My examples above do not imply that we should abandon technology or scientific advances in modern medicine. Rather, I am saying that we should reframe our philosophy on what health care actually means to our society. The early colonists took care of one another, often with the aid of the indigenous people and their medicines. Do we value our own people enough to make sure they are healthy and happy, or do we see their illnesses as a way to extract money from them? Native Americans gave us our modern system of government, incredible food and medicines, and we still seek their advice on matters of the environment, where they hold the highest understanding. Why then would we not consider their philosophy on health care as well?

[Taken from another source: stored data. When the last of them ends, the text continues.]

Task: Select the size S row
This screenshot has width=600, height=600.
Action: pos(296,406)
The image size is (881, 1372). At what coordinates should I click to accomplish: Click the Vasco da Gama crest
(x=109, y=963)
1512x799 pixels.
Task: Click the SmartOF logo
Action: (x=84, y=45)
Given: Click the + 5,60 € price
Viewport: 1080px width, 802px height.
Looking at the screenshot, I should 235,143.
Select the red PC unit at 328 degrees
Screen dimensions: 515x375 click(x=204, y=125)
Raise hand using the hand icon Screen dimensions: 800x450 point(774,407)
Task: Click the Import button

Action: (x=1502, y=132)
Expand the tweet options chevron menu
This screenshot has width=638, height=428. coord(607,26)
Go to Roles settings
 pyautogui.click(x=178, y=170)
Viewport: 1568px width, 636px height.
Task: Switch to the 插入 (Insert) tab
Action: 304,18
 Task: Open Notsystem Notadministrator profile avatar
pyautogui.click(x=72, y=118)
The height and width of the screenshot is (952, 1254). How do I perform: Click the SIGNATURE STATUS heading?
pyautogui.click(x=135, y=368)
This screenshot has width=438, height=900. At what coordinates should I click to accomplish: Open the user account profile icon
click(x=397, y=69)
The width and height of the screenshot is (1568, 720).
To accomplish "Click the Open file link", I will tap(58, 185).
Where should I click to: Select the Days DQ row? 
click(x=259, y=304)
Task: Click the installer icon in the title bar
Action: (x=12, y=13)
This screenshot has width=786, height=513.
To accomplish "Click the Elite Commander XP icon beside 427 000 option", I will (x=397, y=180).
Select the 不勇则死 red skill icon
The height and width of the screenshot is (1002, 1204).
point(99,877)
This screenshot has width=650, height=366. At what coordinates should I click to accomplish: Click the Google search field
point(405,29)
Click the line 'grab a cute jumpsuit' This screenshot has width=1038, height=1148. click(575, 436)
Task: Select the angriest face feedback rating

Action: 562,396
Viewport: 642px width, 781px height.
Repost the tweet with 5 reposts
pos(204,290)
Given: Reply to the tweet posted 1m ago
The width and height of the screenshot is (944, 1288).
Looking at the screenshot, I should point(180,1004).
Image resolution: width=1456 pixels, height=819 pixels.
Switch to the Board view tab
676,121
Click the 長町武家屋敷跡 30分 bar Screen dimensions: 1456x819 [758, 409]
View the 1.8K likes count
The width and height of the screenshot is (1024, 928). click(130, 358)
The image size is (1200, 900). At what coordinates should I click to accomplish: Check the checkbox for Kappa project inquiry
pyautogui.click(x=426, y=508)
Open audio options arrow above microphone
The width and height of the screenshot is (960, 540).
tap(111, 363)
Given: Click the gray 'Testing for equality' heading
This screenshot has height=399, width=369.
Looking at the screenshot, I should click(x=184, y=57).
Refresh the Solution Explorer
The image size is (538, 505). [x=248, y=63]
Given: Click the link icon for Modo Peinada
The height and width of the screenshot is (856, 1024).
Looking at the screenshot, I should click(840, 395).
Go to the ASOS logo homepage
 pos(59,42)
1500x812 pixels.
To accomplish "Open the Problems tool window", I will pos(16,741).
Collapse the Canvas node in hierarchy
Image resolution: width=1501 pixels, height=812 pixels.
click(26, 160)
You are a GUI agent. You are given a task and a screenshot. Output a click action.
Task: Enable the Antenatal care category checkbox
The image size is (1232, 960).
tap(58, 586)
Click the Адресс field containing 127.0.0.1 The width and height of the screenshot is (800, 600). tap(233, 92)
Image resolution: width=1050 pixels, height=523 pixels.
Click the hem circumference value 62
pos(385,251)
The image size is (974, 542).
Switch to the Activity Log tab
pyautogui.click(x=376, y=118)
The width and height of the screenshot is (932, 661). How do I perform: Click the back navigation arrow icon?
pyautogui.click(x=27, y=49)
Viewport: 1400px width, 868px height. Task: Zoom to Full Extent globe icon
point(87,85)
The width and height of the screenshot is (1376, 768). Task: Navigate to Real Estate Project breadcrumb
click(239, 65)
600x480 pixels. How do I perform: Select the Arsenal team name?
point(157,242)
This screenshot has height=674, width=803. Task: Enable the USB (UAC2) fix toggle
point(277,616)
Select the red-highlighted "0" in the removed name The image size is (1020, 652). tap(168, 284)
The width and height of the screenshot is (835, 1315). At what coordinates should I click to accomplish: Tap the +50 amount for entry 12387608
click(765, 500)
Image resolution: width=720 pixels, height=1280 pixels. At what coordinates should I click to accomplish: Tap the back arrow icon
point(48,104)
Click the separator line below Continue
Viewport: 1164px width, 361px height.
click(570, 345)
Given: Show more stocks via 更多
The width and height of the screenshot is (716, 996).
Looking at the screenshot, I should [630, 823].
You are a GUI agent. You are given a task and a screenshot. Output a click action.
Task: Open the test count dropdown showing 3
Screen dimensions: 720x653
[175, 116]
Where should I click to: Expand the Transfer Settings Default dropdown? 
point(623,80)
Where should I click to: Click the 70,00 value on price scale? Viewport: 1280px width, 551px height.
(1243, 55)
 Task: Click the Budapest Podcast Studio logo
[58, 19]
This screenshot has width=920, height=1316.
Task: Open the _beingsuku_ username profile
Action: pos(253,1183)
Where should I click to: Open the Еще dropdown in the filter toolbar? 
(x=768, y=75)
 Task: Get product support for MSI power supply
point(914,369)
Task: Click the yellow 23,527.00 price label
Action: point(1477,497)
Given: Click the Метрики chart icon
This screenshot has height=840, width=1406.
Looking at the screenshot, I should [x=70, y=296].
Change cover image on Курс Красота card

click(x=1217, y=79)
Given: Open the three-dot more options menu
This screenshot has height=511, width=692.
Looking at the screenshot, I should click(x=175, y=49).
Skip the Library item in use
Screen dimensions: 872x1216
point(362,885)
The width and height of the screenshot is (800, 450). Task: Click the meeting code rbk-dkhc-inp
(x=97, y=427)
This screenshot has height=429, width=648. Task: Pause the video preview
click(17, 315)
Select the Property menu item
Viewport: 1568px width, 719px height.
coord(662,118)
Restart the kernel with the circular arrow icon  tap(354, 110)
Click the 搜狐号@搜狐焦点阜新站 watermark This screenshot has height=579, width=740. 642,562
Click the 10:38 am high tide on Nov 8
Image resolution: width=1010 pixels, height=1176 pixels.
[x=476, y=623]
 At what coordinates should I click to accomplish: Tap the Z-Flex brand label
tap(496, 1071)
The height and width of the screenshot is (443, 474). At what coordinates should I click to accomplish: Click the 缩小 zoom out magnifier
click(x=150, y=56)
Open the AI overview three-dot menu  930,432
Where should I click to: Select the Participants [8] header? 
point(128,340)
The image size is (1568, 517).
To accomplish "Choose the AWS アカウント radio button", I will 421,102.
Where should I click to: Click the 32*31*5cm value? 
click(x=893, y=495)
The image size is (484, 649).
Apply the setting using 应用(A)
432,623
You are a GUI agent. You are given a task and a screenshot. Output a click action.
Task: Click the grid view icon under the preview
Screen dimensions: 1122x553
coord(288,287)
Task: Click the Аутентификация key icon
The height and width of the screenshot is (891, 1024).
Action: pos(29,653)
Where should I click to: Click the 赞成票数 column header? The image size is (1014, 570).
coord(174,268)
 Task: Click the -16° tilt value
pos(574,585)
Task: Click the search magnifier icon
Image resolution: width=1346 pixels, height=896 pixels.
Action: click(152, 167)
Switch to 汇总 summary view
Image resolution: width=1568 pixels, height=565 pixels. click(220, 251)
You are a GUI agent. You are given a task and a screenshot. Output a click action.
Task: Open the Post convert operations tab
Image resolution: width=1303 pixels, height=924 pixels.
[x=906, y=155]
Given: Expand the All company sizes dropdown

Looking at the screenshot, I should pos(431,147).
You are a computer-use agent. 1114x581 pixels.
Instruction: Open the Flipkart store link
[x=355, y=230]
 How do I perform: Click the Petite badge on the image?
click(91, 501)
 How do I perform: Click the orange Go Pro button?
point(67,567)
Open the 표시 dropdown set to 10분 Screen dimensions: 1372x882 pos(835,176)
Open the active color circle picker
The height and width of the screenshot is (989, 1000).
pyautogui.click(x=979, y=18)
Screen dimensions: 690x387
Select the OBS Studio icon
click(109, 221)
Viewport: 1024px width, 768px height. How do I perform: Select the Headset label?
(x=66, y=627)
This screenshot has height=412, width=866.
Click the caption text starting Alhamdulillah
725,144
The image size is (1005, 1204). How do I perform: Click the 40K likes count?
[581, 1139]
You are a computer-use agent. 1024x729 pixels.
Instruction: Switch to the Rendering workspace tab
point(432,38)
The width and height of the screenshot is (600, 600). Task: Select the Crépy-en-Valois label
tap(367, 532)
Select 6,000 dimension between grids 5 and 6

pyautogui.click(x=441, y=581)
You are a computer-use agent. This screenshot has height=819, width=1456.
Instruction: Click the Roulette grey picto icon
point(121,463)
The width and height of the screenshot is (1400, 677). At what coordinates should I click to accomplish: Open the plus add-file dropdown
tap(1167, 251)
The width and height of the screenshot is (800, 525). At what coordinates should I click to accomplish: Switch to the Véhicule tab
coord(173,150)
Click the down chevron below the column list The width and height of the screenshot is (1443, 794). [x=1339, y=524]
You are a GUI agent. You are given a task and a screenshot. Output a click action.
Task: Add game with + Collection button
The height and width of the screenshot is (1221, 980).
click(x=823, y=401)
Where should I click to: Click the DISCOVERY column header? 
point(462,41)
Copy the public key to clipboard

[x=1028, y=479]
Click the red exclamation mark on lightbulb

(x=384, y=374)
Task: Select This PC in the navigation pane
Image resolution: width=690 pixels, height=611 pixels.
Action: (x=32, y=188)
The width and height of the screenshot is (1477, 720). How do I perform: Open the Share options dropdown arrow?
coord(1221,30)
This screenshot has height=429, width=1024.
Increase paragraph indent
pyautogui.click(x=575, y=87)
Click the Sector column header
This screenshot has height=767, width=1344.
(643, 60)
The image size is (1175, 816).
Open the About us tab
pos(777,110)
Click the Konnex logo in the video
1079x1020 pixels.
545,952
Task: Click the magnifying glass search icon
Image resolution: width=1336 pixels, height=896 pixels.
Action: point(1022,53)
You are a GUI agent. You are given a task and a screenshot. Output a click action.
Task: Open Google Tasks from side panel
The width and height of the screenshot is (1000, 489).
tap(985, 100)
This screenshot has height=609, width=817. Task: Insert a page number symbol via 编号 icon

The current U.S. health care model makes unhealthiness a profitable business for the enormous medical industries, and this is the unfortunate fact of any capitalized, for-profit industry that preys upon illness. A demoralized, minimum-wage work force is not going to be able to improve this situation with out sweeping health care reform beyond what we are currently trying to do. If you are already wealthy enough to have health care (like the congressmen and senators do), then you might be able afford the current model. For the rest of us however, this is not a sustainable system, and within a generation or two, we are going to have a very sick nation indeed; too sick to learn, too sick to work, and perhaps too sick to recover as a nation.

Many European and Asian countries have implemented evolved, progressive health care systems and their societies are flourishing. Why aren't we, the largest economy in the world, doing the same thing? When did America let the corporate medical industry determine the health and fate of our nation? And why do our congressmen and senators vote against the people's best interests and try to prevent real health care reform?

Thomas Jefferson once wrote, "If people let the government decide what foods they eat and what medicines they take, their bodies will soon be in as sorry a state as the souls who live under tyranny." To paraphrase his words, if we allow a corporate-controlled government to dictate the health laws of our nation, then we will all be living in a state of great sickness indeed. Jefferson's words are far more visionary now than they were 250 years ago; he could see this coming. He would want our nation to be healthy, productive, and in balance with the earth (Jefferson was a famer, after all). He would want us to vote out the lazy and corrupt Sachems who have disregarded the people's power in favor of their corporate overlords, and he would want us to create a health care system that revered our people as beloved countrymen.